One of the biggest environmental challenges we face is how to clean up the largest garbage dump in the world. And in case that’s not difficult enough, let’s remember that this dump is in the ocean.

The “Pacific Garbage Patch” is an area of debris roughly the size of Texas in the North Pacific filled with plastics and toxic chemicals slowly breaking down or finding their way into the fish we eat. However, the Pacific Garbage Patch is a misnomer. Rather than being an ‘island’ of garbage like a maritime landfill, what humans have created with our lost trash is more or less a fluctuating ‘soup’ of plastic particles riding out the oceanic currents. Making clean up seem even more impossible, the Pacific Garbage Patch is merely the largest of these collections floating throughout world’s great oceans, with the exception of the Arctic—that’s the only good news.

Only some of the plastic is visible or floating on the surface. Much of the plastic in these patches is too small to see with the naked eye or hiding in the upper layers of the ocean. The horrifying level of debris only becomes apparent when a trawling or research vessel in this area hauls up a sample.

Cleaning these messes up is no easy task.  It could take years and is not as simple as filtering out the plastic with nets or traditional filtration methods.
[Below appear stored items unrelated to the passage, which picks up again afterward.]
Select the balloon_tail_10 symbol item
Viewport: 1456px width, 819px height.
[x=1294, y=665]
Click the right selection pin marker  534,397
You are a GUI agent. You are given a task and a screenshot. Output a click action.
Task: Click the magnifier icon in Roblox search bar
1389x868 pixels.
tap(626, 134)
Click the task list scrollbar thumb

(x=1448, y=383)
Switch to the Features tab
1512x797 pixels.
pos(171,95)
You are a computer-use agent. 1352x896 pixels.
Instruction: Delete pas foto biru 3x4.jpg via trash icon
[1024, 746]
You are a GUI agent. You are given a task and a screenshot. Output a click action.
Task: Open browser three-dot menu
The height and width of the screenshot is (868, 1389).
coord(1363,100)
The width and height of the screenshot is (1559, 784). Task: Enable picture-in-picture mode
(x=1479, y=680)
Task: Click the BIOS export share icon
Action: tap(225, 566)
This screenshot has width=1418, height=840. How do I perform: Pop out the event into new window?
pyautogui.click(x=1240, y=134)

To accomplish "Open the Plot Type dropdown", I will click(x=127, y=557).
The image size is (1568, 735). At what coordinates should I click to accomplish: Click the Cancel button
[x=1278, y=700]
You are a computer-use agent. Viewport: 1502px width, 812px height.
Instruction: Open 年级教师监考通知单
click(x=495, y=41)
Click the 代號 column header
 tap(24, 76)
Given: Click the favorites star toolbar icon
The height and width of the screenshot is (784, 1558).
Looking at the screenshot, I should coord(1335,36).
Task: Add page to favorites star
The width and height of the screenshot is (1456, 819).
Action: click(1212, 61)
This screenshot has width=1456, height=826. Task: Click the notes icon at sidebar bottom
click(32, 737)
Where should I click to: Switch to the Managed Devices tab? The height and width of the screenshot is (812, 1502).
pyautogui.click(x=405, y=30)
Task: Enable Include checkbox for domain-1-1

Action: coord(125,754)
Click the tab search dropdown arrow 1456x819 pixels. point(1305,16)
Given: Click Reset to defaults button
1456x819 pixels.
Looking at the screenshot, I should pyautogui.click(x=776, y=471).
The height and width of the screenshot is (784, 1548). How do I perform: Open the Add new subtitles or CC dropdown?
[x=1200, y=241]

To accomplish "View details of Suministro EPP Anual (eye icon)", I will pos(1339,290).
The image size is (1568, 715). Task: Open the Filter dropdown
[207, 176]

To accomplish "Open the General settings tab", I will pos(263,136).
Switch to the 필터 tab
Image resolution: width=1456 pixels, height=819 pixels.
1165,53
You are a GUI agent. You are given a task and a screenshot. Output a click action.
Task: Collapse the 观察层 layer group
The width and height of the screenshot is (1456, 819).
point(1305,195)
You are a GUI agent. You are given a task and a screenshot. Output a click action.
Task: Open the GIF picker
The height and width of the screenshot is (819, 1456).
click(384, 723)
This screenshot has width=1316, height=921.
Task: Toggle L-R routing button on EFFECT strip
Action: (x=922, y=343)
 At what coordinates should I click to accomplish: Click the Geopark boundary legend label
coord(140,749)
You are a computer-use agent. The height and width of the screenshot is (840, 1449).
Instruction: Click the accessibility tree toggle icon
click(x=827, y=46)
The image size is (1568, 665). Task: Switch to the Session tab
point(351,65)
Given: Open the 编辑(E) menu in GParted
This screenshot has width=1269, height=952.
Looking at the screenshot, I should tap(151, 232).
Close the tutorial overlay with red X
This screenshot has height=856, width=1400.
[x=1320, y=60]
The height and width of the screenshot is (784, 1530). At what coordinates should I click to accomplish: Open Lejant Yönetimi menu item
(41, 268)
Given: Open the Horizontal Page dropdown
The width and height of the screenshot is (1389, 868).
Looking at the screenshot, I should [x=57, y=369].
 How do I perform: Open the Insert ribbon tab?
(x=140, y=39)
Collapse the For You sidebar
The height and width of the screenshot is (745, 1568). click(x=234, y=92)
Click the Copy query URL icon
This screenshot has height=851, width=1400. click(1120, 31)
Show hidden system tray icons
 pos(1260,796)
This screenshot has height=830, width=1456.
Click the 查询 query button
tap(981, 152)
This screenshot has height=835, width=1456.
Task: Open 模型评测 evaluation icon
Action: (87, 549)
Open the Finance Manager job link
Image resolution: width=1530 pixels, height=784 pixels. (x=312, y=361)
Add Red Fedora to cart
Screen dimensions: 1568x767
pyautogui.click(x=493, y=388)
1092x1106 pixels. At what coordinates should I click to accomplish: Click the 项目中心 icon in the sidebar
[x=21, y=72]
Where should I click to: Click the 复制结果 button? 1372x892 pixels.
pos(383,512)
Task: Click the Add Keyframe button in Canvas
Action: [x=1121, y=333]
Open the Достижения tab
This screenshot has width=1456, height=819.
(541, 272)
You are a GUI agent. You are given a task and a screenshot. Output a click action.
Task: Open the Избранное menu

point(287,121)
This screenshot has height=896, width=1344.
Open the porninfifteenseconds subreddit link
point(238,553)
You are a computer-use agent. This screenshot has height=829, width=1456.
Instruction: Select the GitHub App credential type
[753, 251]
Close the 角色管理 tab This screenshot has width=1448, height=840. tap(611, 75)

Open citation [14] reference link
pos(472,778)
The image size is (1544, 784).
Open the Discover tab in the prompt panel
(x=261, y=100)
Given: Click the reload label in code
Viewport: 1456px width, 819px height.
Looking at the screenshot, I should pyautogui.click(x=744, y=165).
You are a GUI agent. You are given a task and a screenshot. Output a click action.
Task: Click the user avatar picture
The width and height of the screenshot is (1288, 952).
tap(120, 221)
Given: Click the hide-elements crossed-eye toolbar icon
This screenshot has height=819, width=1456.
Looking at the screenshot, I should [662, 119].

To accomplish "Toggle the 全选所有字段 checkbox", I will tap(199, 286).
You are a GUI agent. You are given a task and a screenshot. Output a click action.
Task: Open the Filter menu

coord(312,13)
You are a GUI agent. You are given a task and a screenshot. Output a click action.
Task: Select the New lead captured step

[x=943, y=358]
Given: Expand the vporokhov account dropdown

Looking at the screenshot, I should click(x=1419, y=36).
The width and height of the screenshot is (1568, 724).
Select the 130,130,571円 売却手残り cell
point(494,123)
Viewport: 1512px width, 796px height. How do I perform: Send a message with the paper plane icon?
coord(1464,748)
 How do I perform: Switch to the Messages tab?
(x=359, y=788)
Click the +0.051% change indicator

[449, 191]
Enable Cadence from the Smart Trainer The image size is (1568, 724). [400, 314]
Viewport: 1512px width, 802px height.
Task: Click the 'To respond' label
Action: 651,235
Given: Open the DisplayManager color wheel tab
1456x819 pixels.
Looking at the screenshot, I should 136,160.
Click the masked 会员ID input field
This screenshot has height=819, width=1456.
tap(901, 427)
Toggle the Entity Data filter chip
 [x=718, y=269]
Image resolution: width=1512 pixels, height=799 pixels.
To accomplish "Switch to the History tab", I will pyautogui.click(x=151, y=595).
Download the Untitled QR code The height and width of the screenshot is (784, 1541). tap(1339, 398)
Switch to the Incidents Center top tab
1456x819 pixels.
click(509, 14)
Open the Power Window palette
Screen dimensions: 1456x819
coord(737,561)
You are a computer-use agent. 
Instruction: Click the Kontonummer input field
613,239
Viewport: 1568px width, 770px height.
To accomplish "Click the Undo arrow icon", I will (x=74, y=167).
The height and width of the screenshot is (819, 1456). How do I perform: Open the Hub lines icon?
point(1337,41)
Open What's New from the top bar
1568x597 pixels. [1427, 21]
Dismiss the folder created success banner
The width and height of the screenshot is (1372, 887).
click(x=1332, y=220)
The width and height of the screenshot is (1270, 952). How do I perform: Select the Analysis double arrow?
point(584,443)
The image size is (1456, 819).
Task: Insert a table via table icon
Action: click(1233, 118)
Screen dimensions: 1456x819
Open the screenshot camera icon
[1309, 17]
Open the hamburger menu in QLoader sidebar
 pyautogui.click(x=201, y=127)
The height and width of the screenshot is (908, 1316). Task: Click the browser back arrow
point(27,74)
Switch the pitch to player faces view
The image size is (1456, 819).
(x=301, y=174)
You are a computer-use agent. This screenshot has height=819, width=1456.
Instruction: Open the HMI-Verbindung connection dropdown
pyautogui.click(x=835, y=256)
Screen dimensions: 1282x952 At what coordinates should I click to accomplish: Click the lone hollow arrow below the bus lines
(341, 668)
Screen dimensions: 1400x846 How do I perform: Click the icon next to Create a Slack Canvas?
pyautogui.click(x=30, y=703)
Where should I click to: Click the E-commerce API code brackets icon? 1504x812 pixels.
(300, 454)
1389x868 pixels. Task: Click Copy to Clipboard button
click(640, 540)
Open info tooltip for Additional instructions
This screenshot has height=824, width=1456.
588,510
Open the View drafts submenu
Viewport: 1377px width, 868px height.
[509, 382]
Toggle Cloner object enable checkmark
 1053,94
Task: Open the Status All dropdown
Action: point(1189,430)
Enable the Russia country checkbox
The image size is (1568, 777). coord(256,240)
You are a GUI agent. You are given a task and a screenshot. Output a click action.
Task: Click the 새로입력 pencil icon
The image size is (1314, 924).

These techniques would likely destroy fish and phytoplankton, literally throwing the baby out with the bathwater and killing the very species we are trying to protect.

We’ve got to clean it up, but what are our options?

One innovative idea is a prototype designed by Norton Smith back in 2009 called “the Beach”, a device which attempts to mimic the way debris washes up ashore on a gentle incline and utilizes energy from wave energy. However, to effectively clean up the ocean, not only would millions of these need to be deployed but also we would need to stop the steady influx of garbage which continues to pour from our societies into the ocean. Stopping garbage input at the intersection between land and sea is still a problem which isn’t being effectively addressed.

Another, more large-scale project which similarly attempts to use the ocean’s own power was designed in 2012 by Boyan Slat, an engineering student from the Netherlands. His “passive cleanup project”, involves floating barriers that allow the ocean’s currents to move through them while filtering out plastic waste. These barriers are specifically designed to collect plastics of different sizes yet allow marine life to swim by unharmed, at least in theory.

What started as a school science project has now evolved into the generously funded Ocean Cleanup Project foundation. At just 20 years old, Slat’s Ocean Cleanup Array is the first proposed solution to the patch that has been developed, funded and tested to a significant extent. The $ 2.2 million dollars raised by the Ocean Cleanup Project foundation have made it possible to carry out experiments and create models of his technology. Slat has also gathered a team of 100 volunteers and professionals to help him bring his ideas to fruition.

Developing an international coalition to address this problem will be crucial in the coming years. Due to the costs associated with improving the state of the garbage patch and the destroyed ecosystems, thus far the international community has taken little initiative to find a solution.